Reproduce word for word everything in the passage on processes and job control from "A process is" down to "etc. come in.".

# [Provided passage]
^^^^^^^^^^^^^^^^
A process is basically an invocation of a program. Whenever you type `ls', a new process is created (and destroyed when it's finished). The shell you typed `ls' in is a process. The xterm the shell is running in is a process. Your window manager is one or more processes. X is a process.
Your window manager (usually) provides lots of different ways to create processes (run programs), plus some ways of managing them (you can close or destroy the window the process is using, which often results in the process terminating as well). Your shell provides more: it also allows processes to be suspended, restarted, put "in the background", etc.
But sometimes this isn't enough, which is where tools such as ps, top, nice, kill, etc. come in.
Back in the "good old days" when everybody used character-based terminals, it was convenient to be able to "drop out" of a running program and return to the shell, run a few other commands, and return to the program you were using. Thus most shells recognise a "suspend" character (typically Ctrl-Z) which allows one to temporarily stop a running program and return to the shell. When one is ready to return to the program, one simply types `fg' (foreground) and the last suspended program is resumed.
Since one can have multiple programs suspended, it is useful to be able to get a list of them. That's where the `jobs' command comes in:
wharvey@bowman% jobs
[1] + Suspended vi Mmakefile
[2] Suspended info make
[3] - Exit 1 cvs diff -u |&
Suspended less
[4] Suspended info texinfo
[5] Suspended vi ~/TODO
[8] Suspended info -f /usr/info/gcc
[9] Suspended info -f ~/mercury/mercury/info/mercury
wharvey@bowman%
The first column gives the "job number". The `+' in the second column marks the most recently suspended job, while the `-' marks the next most recently suspended job. The third column gives the process status, while the fourth lists the command executed to create the job. Note that job three consists of two processes connected by a pipe, and the status of each is given independently.
^^^^^^^^^^^^^^^^
Rows from a dataset for grounding on-screen items
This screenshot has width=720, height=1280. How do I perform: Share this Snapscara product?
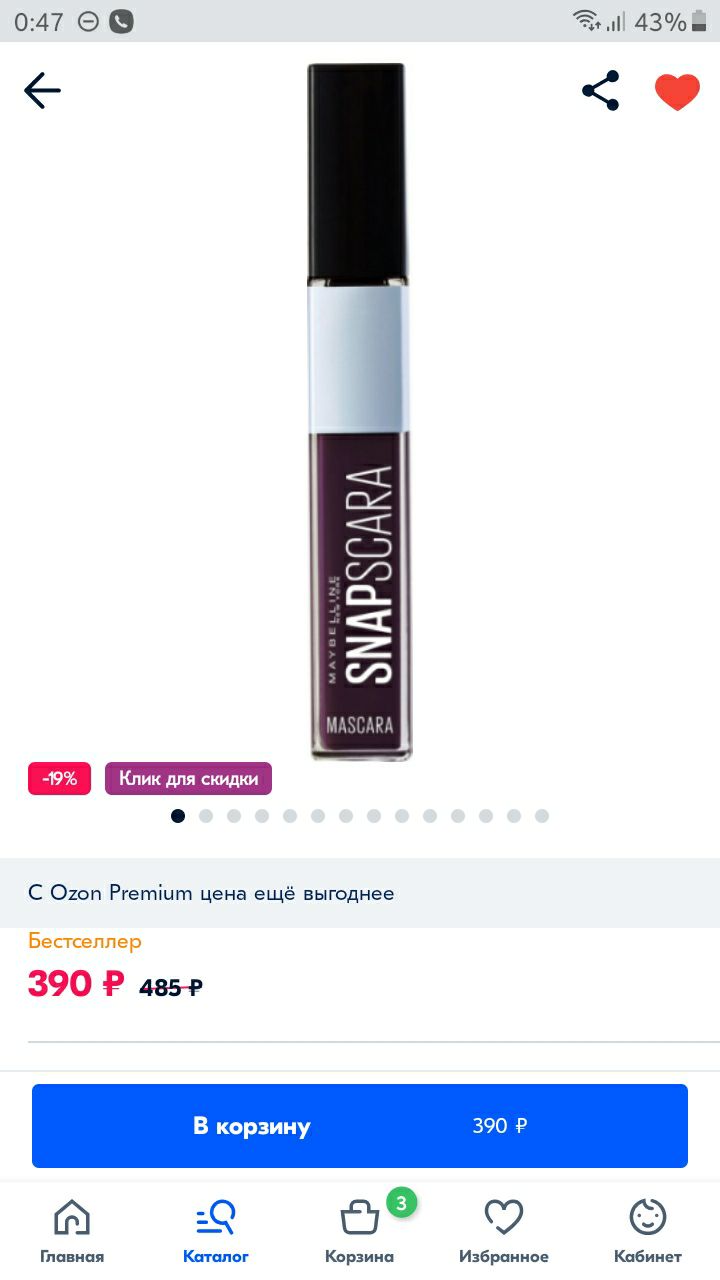[x=601, y=91]
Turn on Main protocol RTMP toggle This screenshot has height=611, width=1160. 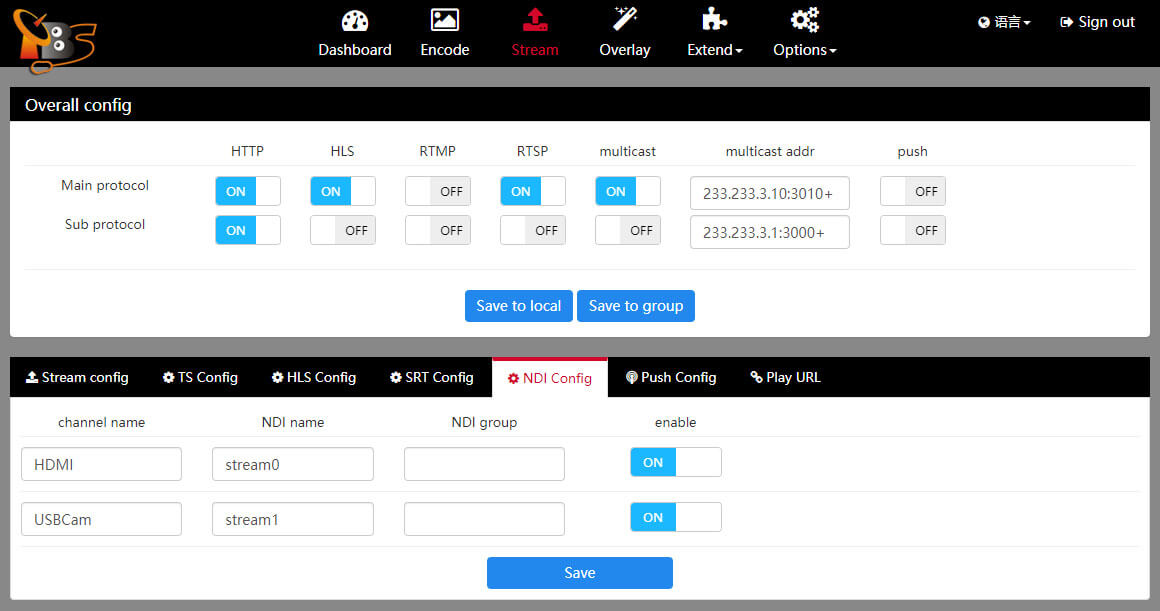point(437,191)
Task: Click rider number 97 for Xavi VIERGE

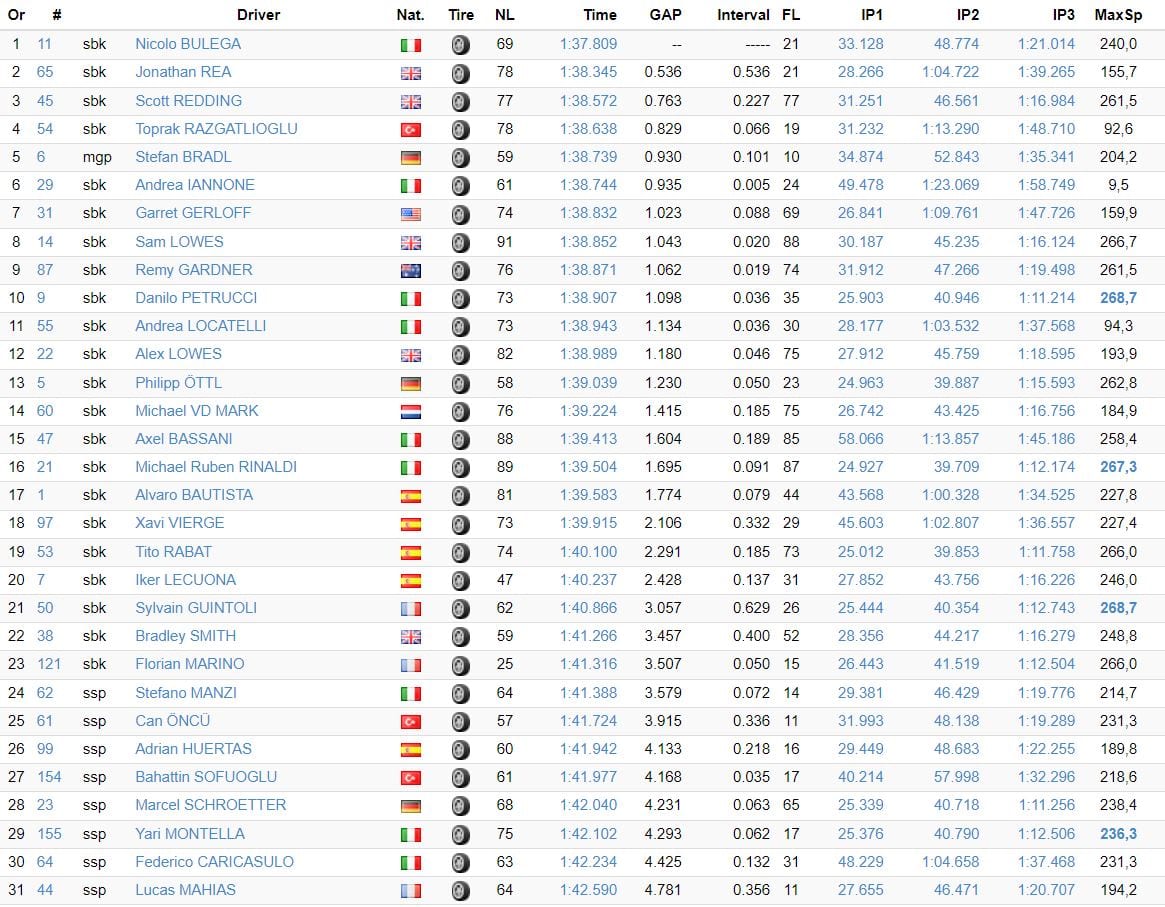Action: tap(45, 523)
^^^^^^^^^^^^^^^^
# [Reply]
A process is basically an invocation of a program. Whenever you type `ls', a new process is created (and destroyed when it's finished). The shell you typed `ls' in is a process. The xterm the shell is running in is a process. Your window manager is one or more processes. X is a process.
Your window manager (usually) provides lots of different ways to create processes (run programs), plus some ways of managing them (you can close or destroy the window the process is using, which often results in the process terminating as well). Your shell provides more: it also allows processes to be suspended, restarted, put "in the background", etc.
But sometimes this isn't enough, which is where tools such as ps, top, nice, kill, etc. come in.